WHAT IS EXPECTED. In this exercise, retype exactly and only the lines from the top of the entries below through the line that holds "Download chart using the save-image icon", omitting pictures.

** AVAILABLE DATA follows **

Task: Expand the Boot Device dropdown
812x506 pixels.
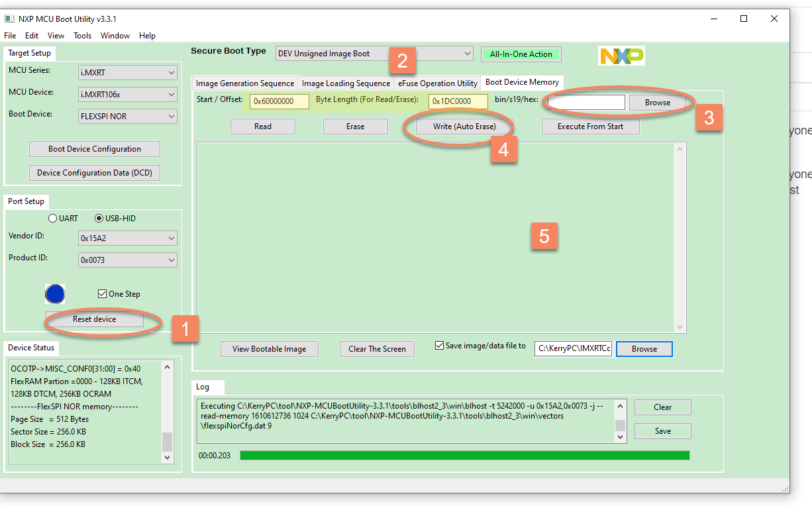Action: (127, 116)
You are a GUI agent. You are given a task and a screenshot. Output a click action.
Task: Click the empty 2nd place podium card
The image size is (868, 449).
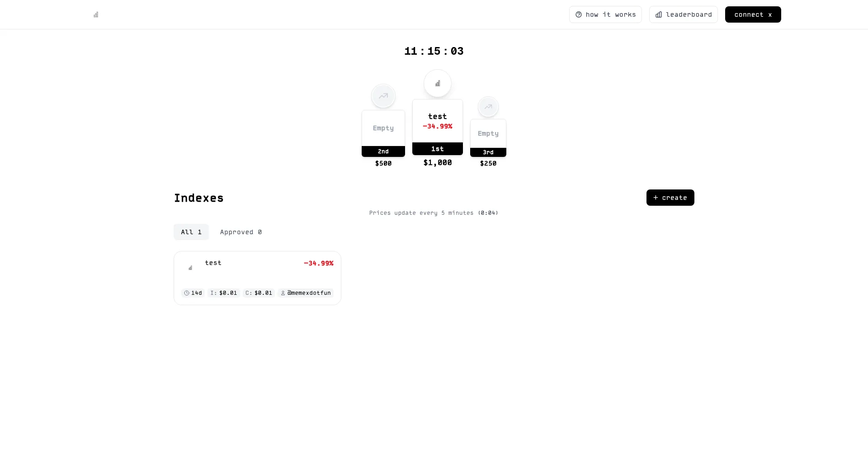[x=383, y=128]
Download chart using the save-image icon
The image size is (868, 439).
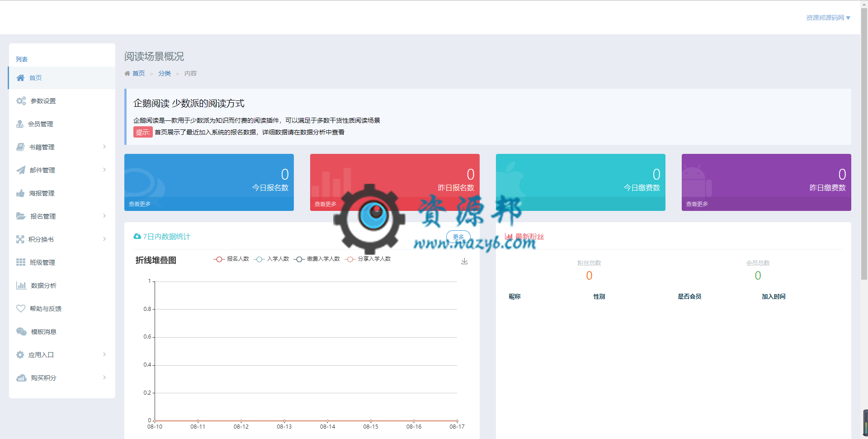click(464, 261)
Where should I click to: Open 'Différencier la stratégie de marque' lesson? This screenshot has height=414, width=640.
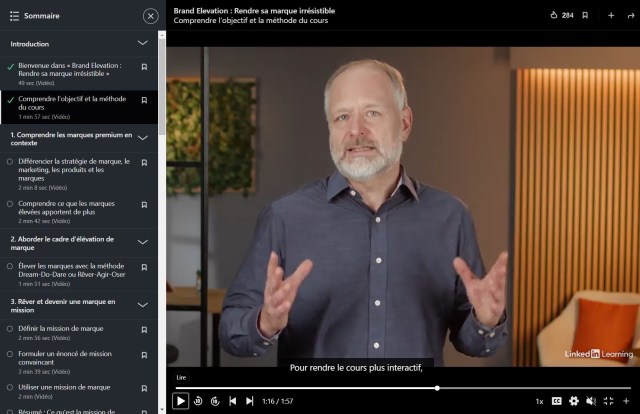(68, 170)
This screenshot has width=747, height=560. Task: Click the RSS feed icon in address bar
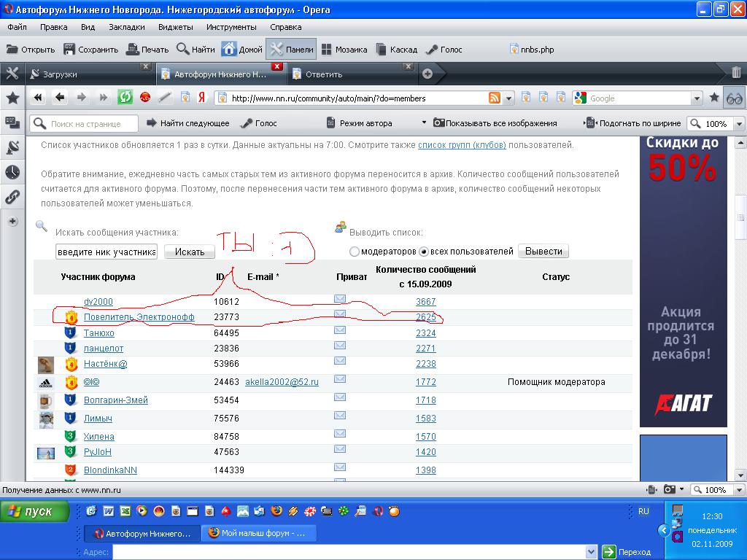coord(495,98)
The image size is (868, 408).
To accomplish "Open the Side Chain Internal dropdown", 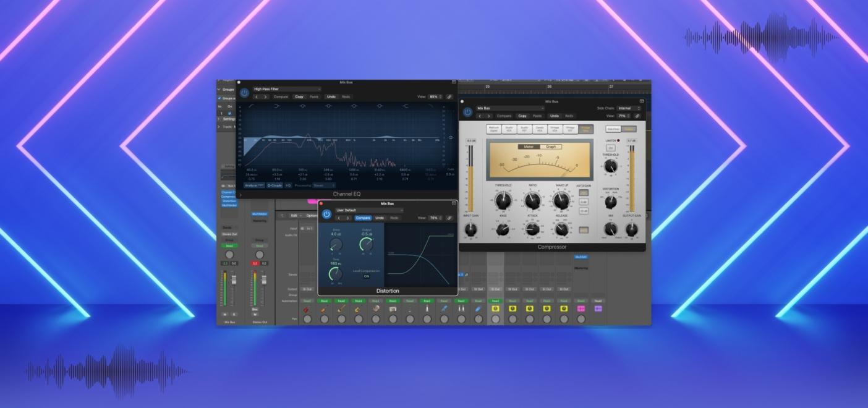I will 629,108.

** End of AVAILABLE DATA **

EXERCISE RESULT.
Task: Expand the Boot Device dropdown
812x506 pixels.
Action: (127, 116)
You are a GUI agent. You are given a task and a screenshot. Output a click action.
Task: Click the empty 2nd place podium card
The image size is (868, 449).
[x=383, y=128]
Download chart using the save-image icon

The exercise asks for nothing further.